- **Brano**

= = = = =

Cass.Sez. III n. 40480 del 16 novembre 2010 (CC 27 ott. 2010)
Pres. Lombardi  Est. Lombardi Ric.Orlando e altri.
Urbanistica. Sequestro immobile abusivamente lottizzato

Non rileva, ai fini del sequestro preventivo di un immobile o terreno abusivamente lottizzato, disposto per impedire che la libera disponibilità dello stesso possa aggravarne o protrarne le conseguenze, il fatto che esso appartenga a un terzo estraneo alla commissione del reato e in buona fede. (In motivazione la Corte ha precisato che, diversamente, lo stato di buona fede del terzo estraneo al reato rileva ove il sequestro sia stato disposto esclusivamente ai sensi del comma secondo dell'art. 321 cod. proc. pen. in quanto funzionale alla confisca).

REPUBBLICA ITALIANA
IN NOME DEL POPOLO ITALIANO
LA CORTE SUPREMA DI CASSAZIONE

Composta dagli Ill.mi Sigg.ri Magistrati: Camera di consiglio
Dott. LOMBARDI Alfredo Maria - Presidente - del 27/10/2010
Dott. CORDOVA Agostino - Consigliere - SENTENZA
Dott. FIALE Aldo - Consigliere - N. 1395
Dott. MARINI Luigi - Consigliere - REGISTRO GENERALE
Dott. GAZZARA Santi - Consigliere - N. 10009/2010
ha pronunciato la seguente:

SENTENZA
sul ricorso proposto da:
Avv. Valanzuolo Amedeo, difensore di fiducia di \Orlando Gelsomina\, n. a *Napoli il 16.2.1975*, di \Vitolo Bartolomeo\, n. a *Napoli il 13.12.1978*, e di \Vitolo Fabio\, n. a *Napoli il 28.8.1975*;
avverso l'ordinanza in data 22.5.2009 del Tribunale di Napoli, con la quale è stato rigettato l'appello proposto dai predetti ricorrenti avverso il provvedimento del G.I.P. del medesimo Tribunale in data 26.1.2009;
Udita la relazione fatta dal Presidente Dott. Alfredo Maria Lombardi;
Visti gli atti, la ordinanza denunziata ed il ricorso;
Udito il P.M., in persona del Sost. Procuratore Generale Dott. Passacantando Guglielmo, che ha concluso per il rigetto del ricorso;
Udito il difensore, avv. Valanzuolo Amedeo, che ha concluso per l'accoglimento del ricorso.

= = = = =

- **Consegne**
a. Nella sentenza della Cassazione, che cosa ha chiesto il Sostituto Procuratore Generale?
b. Riprendi la sentenza della Cassazione dal punto in cui si interrompe.

- **Insieme di dati**
= = = = =

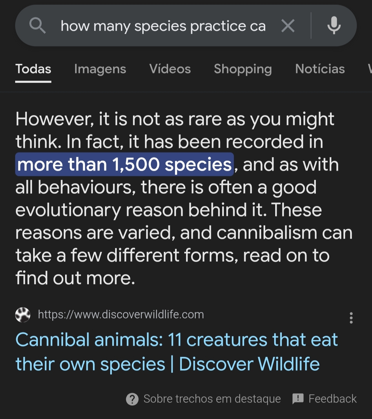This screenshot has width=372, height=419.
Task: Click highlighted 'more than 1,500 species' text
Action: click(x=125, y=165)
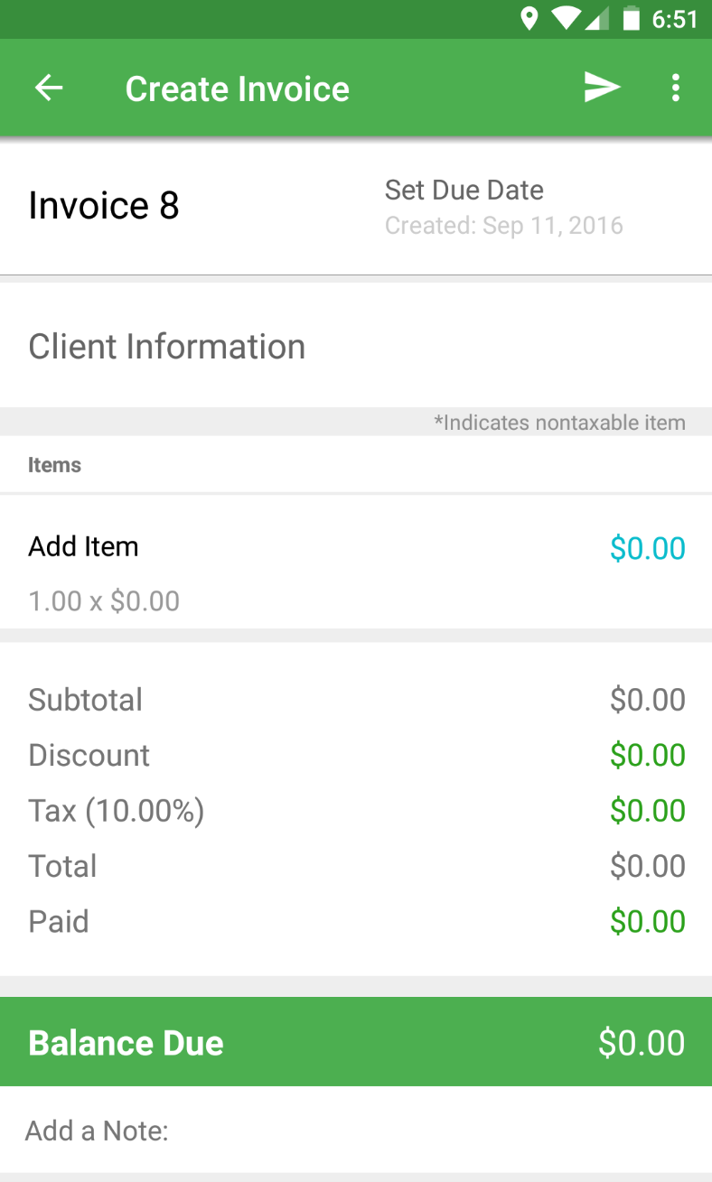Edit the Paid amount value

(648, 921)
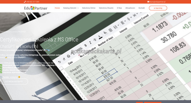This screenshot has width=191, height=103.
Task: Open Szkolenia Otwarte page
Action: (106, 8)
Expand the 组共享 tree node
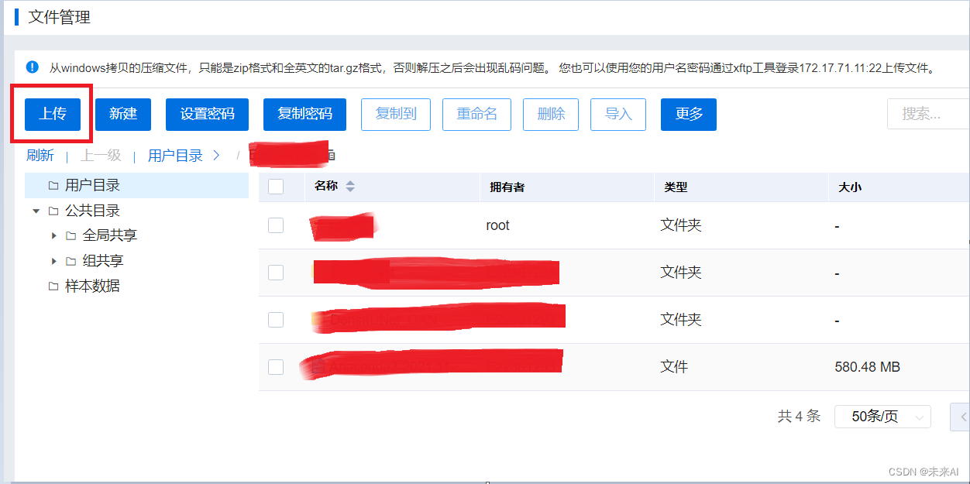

= = = = =

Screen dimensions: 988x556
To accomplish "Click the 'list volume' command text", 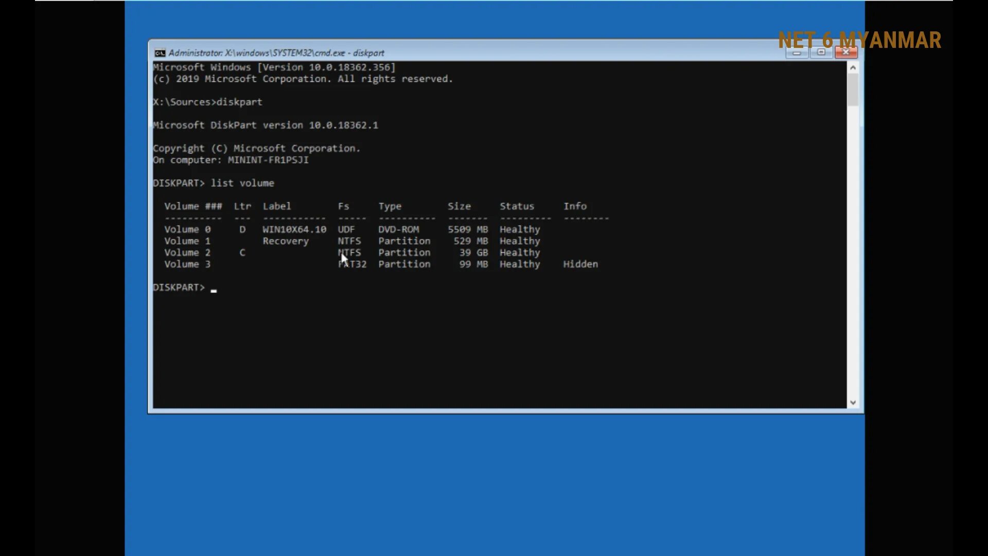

= = = = =

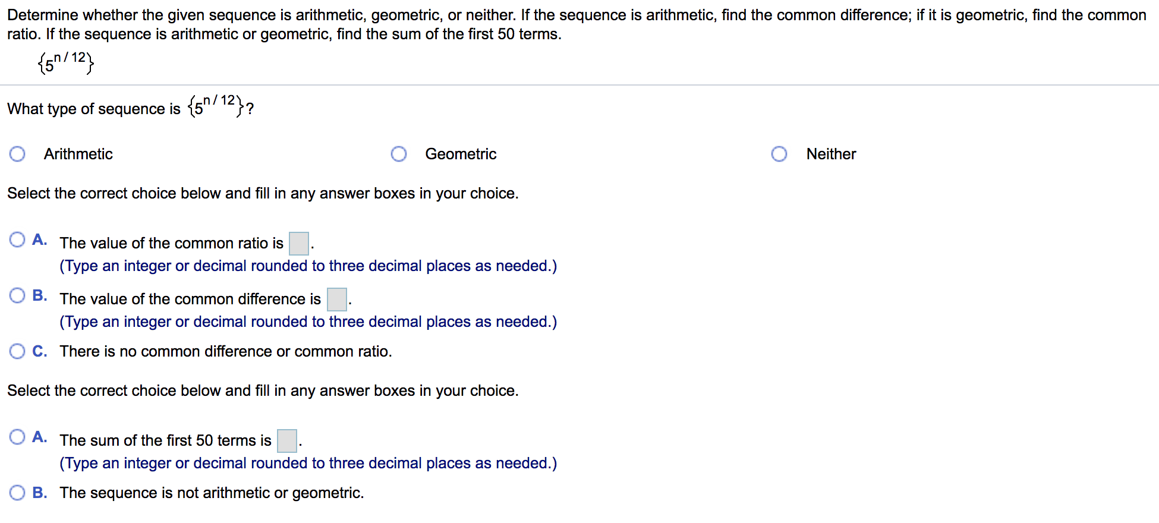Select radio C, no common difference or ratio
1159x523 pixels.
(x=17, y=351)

= = = = =

- **Soluzioni**
a. Il rigetto del ricorso.

b.
CONSIDERATO IN FATTO E DIRITTO
Con la impugnata ordinanza il Tribunale di Napoli ha rigettato l'appello proposto da \Orlando Gelsomina\, \Vitolo Bartolomeo\ e \Vitolo Fabio\ avverso il provvedimento del G.I.P. del medesimo Tribunale in data 26.1.2009, con il quale era stata respinta la richiesta di dissequestro di alcuni manufatti.
L'ordinanza, per una migliore comprensione della vicenda, ha riportato integralmente un precedente provvedimento, con il quale erano stati rigettati gli appelli proposti da \Cerqua Giuseppe\, \Improta Anna\ e \Scarpato Salvatore\ avverso un analogo diniego di restituzione di immobili, provvedimento che a sua volta richiamava l'ordinanza del riesame che aveva confermato
Il decreto di sequestro preventivo.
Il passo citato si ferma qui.